Signalling within the cancer cells
Numerous molecular pathways affecting malignant cholangiocytes have been identified, leading to the sub-classification of CCA into ‘inflammatory’ or ‘proliferative’ classes characterized by the induction of pro-inflammatory signals and the activation of oncogenic cascades1,80,123. Inflammatory mediators, such as IL-6–STAT3, TNF and COX2, induced by biliary stasis and chronic inflammation, promote the formation of nitric oxide and oxidative species. These factors result in DNA damage and mutations, genomic instability, inhibition of DNA repair, and enhanced cell survival124,125,126, thus priming biliary cells for carcinogenesis1,80,123,127,128.

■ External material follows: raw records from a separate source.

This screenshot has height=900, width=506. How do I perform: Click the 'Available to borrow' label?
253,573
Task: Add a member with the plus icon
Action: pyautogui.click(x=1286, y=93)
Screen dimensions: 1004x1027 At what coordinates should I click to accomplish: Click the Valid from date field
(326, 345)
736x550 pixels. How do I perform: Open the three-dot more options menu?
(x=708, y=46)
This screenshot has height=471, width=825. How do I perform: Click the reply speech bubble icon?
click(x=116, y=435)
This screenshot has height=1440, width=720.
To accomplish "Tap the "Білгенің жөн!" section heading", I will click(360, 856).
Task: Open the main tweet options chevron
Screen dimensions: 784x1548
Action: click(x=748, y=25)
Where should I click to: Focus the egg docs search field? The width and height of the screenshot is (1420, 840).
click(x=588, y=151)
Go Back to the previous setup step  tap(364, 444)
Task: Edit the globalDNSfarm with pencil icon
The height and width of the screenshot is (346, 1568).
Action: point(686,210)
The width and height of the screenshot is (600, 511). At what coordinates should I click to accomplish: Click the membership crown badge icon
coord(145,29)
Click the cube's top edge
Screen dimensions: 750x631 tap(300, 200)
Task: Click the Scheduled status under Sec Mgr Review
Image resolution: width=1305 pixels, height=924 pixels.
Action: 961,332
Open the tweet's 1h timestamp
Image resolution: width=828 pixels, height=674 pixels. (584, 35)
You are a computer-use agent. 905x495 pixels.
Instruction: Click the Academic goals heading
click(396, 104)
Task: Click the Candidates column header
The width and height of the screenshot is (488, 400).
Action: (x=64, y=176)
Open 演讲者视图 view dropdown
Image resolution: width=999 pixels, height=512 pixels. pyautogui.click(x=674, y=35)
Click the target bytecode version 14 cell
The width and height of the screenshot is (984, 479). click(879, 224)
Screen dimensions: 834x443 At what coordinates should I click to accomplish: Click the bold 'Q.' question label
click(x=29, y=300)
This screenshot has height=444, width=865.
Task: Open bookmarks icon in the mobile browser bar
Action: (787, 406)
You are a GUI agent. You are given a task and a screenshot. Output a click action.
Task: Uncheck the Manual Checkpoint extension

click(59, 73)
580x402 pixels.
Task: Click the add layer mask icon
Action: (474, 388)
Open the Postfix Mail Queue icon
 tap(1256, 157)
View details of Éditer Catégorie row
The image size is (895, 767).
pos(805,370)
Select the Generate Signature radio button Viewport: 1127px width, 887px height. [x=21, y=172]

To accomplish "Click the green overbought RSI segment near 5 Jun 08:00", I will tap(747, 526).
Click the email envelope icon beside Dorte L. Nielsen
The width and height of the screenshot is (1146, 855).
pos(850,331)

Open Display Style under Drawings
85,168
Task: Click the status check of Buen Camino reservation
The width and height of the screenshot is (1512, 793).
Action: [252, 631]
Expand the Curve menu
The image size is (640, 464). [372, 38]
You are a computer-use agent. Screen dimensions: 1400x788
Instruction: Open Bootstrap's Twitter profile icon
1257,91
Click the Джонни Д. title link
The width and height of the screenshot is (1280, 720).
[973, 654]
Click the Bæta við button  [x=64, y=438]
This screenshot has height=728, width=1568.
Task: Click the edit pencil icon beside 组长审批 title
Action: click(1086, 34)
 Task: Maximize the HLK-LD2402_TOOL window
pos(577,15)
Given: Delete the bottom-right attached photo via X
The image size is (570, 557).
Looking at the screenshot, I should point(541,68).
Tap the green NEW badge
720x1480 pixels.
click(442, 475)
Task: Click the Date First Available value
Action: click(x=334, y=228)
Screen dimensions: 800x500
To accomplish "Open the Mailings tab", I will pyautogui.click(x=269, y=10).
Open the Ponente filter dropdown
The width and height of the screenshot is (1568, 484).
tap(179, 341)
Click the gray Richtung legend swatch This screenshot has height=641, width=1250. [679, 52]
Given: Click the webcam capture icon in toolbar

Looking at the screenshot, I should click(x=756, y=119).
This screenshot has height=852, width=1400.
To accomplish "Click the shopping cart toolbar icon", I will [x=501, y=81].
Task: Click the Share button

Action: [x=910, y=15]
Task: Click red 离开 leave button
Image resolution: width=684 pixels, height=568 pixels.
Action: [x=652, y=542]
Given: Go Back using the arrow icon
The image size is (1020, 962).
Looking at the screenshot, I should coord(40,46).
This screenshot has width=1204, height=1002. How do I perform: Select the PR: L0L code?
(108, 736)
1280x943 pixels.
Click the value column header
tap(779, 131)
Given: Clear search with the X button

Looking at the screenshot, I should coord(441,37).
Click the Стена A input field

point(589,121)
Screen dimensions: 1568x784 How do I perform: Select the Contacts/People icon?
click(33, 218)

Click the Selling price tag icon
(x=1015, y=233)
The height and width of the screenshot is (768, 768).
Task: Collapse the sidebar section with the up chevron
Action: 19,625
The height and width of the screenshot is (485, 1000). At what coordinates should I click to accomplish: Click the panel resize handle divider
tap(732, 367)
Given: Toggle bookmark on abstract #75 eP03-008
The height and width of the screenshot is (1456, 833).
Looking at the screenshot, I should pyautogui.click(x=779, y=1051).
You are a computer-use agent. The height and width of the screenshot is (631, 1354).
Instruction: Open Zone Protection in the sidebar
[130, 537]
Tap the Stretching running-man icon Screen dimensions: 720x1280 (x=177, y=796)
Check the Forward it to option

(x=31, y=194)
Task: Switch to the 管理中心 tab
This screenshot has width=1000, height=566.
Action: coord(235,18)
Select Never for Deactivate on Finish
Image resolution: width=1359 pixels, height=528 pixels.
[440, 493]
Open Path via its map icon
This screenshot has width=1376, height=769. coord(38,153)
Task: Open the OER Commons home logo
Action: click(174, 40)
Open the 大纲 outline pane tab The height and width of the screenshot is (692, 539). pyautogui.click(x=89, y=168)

Among the critical oncogenic cascades activated in malignant cells are the PI3K–AKT–mTOR, RAS–RAF–MEK–ERK, HER2, EGFR, FGFR, JAK–STAT, Notch, YAP–TAZ–Hippo, TGFβ, pRb–CDK4–CDK6, Hedgehog, and WNT–β-catenin pathways1,80,123,127,128,129,130,131,132,133. These signalling modules are involved in complex, interrelated circuits that often reinforce each other and are responsible for various cellular processes underlying tumour development and progression. These processes include proliferation, survival, invasion, metastasis, lineage commitment, metabolism and chemoresistance1,80,123,127,128,129,130,131,132,133. Among these pathways, the Notch cascade, which is physiologically implicated in the differentiation of bipotent hepatoblasts into cholangiocytes, and therefore in biliary development, stands out as a critical player in lineage commitment towards the malignant cholangiocellular phenotype134,135. Indeed, overexpression of Notch pathway members in the mouse liver, alone or in combination, drives CCA development136,137,138,139. Conversely, inhibition of this cascade delayed tumorigenesis and suppressed the cholangiocellular phenotype induced by the Hippo pathway effectors YAP and TAZ140,141.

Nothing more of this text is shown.